GAC gives you three advantages in terms of deployment:


  1. Sharing. Assemblies in GAC are shared among all applications for all users.

  2. Versioning. Multiple versions of the same assemblies can co-exist in GAC.

  3. Servicing. When you install a service version of the assembly to GAC, every application will pick up the fix.


Today .Net framework has only one system GAC. It is required to have Admin privilege to update GAC.


People like what GAC offers. But you can’t take advantage of GAC if you don’t have Admin privilege. A natural ask is, can we have per-user GAC so that we can have all the advantages of GAC without the restriction of Admin privilege?


The ask is very reasonable. The problem is, when you add per-user GAC to the picture, the deployment model becomes much more complicated.


  1. Sharing.  Per-use GAC enables sharing of the assemblies among all applications for one user only. If a different user wants to run the application, the shared assemblies will have to be re-installed to his/her user GAC. This is very undesirable.

  2. Servicing. Since the assemblies still lives in multiple places, in order to make sure every application use the patched assemblies, you either have to install the patch to every user’s GAC, or you install it to the system GAC. Having to install patch to system GAC for assemblies in per-user GAC defeats the purpose of per-user GAC.


From a model’s view, Per-User GAC defeats many benefits of GAC. Whether it will be in future version of .Net framework will remain to be seen.

Comments (9)

  1. AdiOltean says:

    I would love per-user GAC.

    If I would design it then I will solve these problems in the following way:

    1) Sharing. The GAC should have a service running under its own account and accept requests like "install this component". If the component with the particular version/signature is already present, then the service will do no file copy under the cover, but it will mark that specific component as "installed" for that user. In some form, the GAC is still global but it shows as "local" for every user.

    2) Servicing. There should be an API/utility that "patches" all apps for all users on the machine in a single shot.

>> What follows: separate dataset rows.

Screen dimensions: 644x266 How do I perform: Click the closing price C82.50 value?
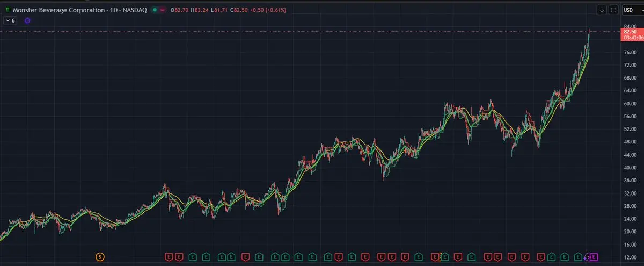(240, 10)
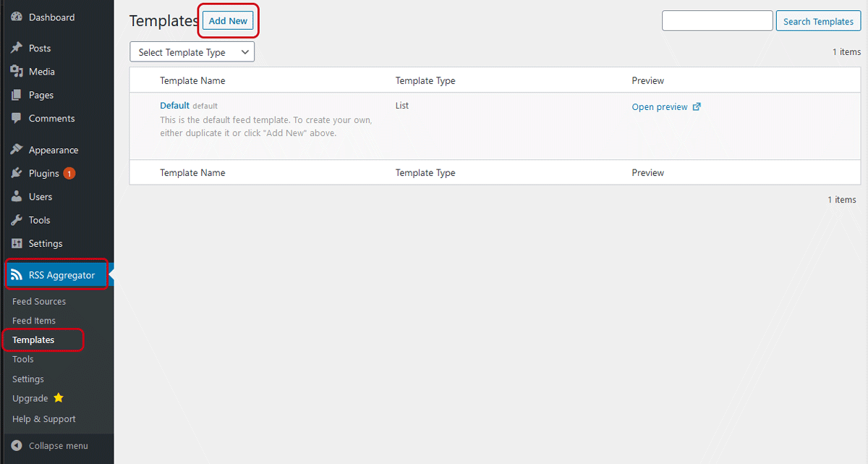Viewport: 868px width, 464px height.
Task: Open the Upgrade submenu item
Action: [30, 399]
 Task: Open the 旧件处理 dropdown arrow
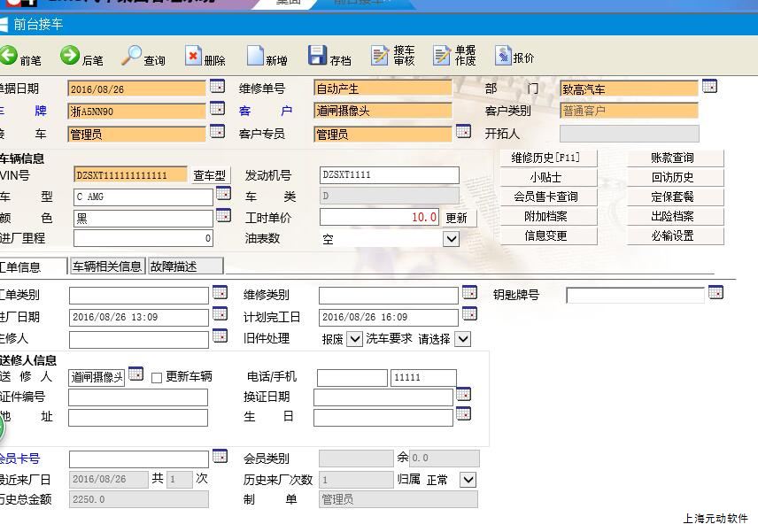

  2. Per user GAC would be very useful.

    You could do it so the system GAC is search first, and then the user GAC.

    Many computers are used only by one user, and on windows, usually only one user run at the same time.

    It would allows the user to install software more easily.

  3. Nicole Calinoiu says:

    From a security perspective, a user-level GAC would probably be a bit of a nightmare. In fact, allowing non-admins to modify any program files is a pretty big problem since it exposes those files to unintended modifications by malware running in a non-admin context. Adding user-writability to the GAC scheme at the expense of increased attack surface seems like a bit of an odd trade-off…

    To be honest, I have to wonder who is asking for non-admin GACing. It’s unlikely to be large enterprise customers since most of them wouldn’t allow users to install software in the first place. It’s unlikely to be ISVs since they would mostly be quite accustomed to producing installation packages that are meant to run under admin accounts, and their customers (home or business) would be accustomed to using these installers. So… Who is that wants a user-writable GAC?

  4. Good question Nicole. It is mostly, cough, developers.

  5. Norman Diamond says:

    Well, consider this:

    1. Sharing. Per-computer GAC enables sharing of the assemblies among all applications for one computer only. If a different computer’s user wants to run the application, the shared assemblies will have to be re-installed to his/her GAC. This is very undesirable.

    2. Servicing. Since the assemblies still lives in multiple places, […]

    Every time an application is started on a computer that is not owned by Microsoft, does the application connect to Microsoft and automatically download the latest patches for GAC’ed assemblies? Or does it accept the versions that were installed by the administrator (for system GAC) or the user (for user GAC)? Whatever the solution is, the solution applies equally to per-computer as it does to per-user.

    Per-user GAC is almost as important as per-computer GAC. Why not exactly equally important? Here’s why:

    Tuesday, May 24, 2005 6:07 AM by Ayende Rahien

    > Many computers are used only by one user

    True. On computers where we don’t need to worry about letting one user run as admin all the time, we don’t need to allow for per-user stuff. (Of course that wasn’t Ayende Rahien’s intention, as we can see from other wording. I’m being a bit abusive taking these particular words out of context, but my purpose is to show that that is the only case where per-user installations are not needed.)

  6. Norman,

    The industry is still talking about patching per Operating System.

    Since you are talking about patching per *universe*, you beat me:)

  7. Nicole Calinoiu says:

    Is shared servicing the only perceived benefit on the part of the requesters, or are they assuming that other special treatment offered under the machine-level GAC (e.g.: strong name verification skipping, guaranteed full trust on 2.0, etc.) would also be available for assemblies in a user-level GAC? Would they still be likely to want a user-level GAC if these other features weren’t allowed?

  8. Since per-user GAC is user modifiable, those features (strong name verification skipping, full trust) will definitely not be there.

    I can’t say for everyone but I suspect some people may still buy this without the extra benefits.